The financial health of the institution is strong. We do far more with less than comparable institutions. Our endowment per student, although it has increased slightly in recent years, is one-third the endowment per student of Princeton, an institution with which Dartmouth is often compared. Nonetheless, our endowment has grown from $1.5 billion in 1998 to $2.1 billion today. Through a combination of market performance and the generosity of our alumni, parents, and friends - for which we are truly grateful - we have been able to address a number of strategic initiatives.
The increase in the endowment allowed us to fund a number of strategic initiatives that I set out as high priorities in my inaugural address five years ago. These have included:
- Two enhancements to the financial aid program that have allowed Dartmouth to remain accessible and competitive,
- A growth of 20 faculty positions in the Arts and Sciences, half of the goal of increasing the faculty by 10 percent so as to assure small classes, one-on-one mentoring, and increased faculty-student interaction,
- Additional compensation increments for faculty and staff so as to remain competitive,
- Academic initiatives to enhance the intellectual environment (start up funds, conferences, senior faculty fellowships),
- Investments in student life, athletics, and diversity to improve the quality of the out-of-classroom experience of students,
- Increments to the academic support infrastructure including the library, the Office of Sponsored Projects, and Computing Services,
- The expansion of Development as we prepare for the upcoming campaign.
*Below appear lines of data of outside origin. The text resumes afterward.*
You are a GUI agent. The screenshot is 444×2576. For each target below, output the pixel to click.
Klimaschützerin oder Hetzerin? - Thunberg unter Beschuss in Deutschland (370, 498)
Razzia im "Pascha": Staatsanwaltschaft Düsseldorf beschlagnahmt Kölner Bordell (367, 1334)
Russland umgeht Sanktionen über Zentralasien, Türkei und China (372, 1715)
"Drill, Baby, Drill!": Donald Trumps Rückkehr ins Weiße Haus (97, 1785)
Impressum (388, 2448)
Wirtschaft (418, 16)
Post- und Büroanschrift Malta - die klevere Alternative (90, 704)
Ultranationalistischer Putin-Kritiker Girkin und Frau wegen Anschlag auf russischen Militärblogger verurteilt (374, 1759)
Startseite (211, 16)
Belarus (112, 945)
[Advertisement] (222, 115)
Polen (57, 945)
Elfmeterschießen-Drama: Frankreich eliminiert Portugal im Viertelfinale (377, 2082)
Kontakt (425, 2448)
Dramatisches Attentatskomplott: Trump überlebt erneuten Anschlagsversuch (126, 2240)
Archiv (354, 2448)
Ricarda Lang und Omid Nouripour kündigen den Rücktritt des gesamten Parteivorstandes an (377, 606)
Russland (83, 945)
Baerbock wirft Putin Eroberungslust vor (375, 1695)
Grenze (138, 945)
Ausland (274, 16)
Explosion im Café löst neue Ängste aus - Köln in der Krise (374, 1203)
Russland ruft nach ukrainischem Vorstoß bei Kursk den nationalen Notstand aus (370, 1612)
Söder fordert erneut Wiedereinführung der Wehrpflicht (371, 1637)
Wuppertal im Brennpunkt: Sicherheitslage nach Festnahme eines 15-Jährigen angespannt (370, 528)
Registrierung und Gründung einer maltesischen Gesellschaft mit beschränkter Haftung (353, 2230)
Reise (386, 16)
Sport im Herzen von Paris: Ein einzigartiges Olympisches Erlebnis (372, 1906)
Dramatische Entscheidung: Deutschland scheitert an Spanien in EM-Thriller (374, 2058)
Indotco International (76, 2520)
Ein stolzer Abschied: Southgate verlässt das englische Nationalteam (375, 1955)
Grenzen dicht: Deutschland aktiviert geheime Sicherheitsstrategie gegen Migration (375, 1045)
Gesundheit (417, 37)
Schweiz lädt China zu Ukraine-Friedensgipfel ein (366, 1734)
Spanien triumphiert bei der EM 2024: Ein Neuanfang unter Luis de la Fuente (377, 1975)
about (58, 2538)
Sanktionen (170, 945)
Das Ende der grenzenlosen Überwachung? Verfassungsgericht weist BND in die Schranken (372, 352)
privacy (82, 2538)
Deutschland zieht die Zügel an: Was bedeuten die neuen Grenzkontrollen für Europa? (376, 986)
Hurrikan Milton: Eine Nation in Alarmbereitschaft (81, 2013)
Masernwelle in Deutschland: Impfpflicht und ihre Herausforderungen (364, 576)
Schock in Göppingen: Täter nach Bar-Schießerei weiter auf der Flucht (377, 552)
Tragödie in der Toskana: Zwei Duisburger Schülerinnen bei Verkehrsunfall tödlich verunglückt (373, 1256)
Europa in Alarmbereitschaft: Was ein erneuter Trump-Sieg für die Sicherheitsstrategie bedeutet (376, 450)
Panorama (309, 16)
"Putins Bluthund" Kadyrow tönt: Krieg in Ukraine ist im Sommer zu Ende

While Dartmouth's overall finances remain strong, the economic downturn in the financial markets left Dartmouth with budget deficits. We did balance the budget in 2003 and will do the same in 2004 as a result of reductions of between 2 and 5 percent in departments across the College and the elimination of fifty positions. The budget committee, chaired by Provost Barry Scherr, in consultation with the subcommittee on priorities in the Arts and Sciences, will review budgets with an eye to bringing down expenses while protecting the core academic and student life activities. As we seek to implement new initiatives, we will need to either reallocate funds or find new resources.